* **Problem statement**
What lines below include the string "Image"? Pick them out and copy them.

====

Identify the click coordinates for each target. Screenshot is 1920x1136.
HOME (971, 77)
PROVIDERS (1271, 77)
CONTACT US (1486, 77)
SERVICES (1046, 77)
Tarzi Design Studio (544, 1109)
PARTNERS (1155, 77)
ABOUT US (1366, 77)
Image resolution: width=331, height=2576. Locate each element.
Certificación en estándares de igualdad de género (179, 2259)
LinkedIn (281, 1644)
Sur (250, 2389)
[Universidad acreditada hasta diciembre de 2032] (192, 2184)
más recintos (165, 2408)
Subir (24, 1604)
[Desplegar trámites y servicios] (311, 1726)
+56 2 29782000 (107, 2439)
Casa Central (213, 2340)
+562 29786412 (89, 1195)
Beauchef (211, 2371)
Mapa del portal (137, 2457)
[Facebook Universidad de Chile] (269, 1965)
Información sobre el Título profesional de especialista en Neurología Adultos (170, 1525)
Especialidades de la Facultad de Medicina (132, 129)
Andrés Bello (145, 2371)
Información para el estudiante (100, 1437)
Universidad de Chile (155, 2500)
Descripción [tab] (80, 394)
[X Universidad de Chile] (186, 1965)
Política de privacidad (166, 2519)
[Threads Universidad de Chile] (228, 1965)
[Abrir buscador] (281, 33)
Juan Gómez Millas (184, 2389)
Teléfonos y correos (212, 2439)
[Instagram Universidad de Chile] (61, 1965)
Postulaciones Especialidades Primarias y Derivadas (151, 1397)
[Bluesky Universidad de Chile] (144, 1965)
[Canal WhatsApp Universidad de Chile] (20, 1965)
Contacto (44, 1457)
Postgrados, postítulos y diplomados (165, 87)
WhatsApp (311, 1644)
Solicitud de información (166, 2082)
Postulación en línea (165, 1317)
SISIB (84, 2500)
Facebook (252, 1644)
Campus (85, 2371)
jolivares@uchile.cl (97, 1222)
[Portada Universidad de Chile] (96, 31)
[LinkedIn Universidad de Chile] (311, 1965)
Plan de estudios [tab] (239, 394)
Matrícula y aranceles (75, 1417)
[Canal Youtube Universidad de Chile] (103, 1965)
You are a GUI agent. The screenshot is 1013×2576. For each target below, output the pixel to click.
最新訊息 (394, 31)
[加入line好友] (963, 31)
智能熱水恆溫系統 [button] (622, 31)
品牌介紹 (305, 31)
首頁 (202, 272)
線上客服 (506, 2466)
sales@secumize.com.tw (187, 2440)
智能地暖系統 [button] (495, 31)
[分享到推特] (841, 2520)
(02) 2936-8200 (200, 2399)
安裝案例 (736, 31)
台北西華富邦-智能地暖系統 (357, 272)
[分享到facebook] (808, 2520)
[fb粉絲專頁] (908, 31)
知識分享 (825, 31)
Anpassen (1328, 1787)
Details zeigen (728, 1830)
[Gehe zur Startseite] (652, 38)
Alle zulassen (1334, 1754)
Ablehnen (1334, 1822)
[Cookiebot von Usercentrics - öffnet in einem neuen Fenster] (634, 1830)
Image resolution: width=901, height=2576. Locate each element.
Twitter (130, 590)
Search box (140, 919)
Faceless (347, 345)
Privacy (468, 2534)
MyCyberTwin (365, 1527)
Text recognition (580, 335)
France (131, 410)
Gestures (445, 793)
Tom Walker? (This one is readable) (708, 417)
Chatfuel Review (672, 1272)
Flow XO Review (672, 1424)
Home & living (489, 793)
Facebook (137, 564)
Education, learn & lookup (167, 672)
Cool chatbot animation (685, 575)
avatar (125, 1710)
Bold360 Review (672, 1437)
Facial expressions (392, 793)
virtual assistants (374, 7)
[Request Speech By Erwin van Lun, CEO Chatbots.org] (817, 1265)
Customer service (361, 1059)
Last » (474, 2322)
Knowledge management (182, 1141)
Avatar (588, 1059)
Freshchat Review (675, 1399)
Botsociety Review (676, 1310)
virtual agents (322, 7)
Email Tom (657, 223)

====

* **Answer box**
Image resolution: width=331, height=2576. Locate each element.
Image resolution: width=901, height=2576. Locate each element.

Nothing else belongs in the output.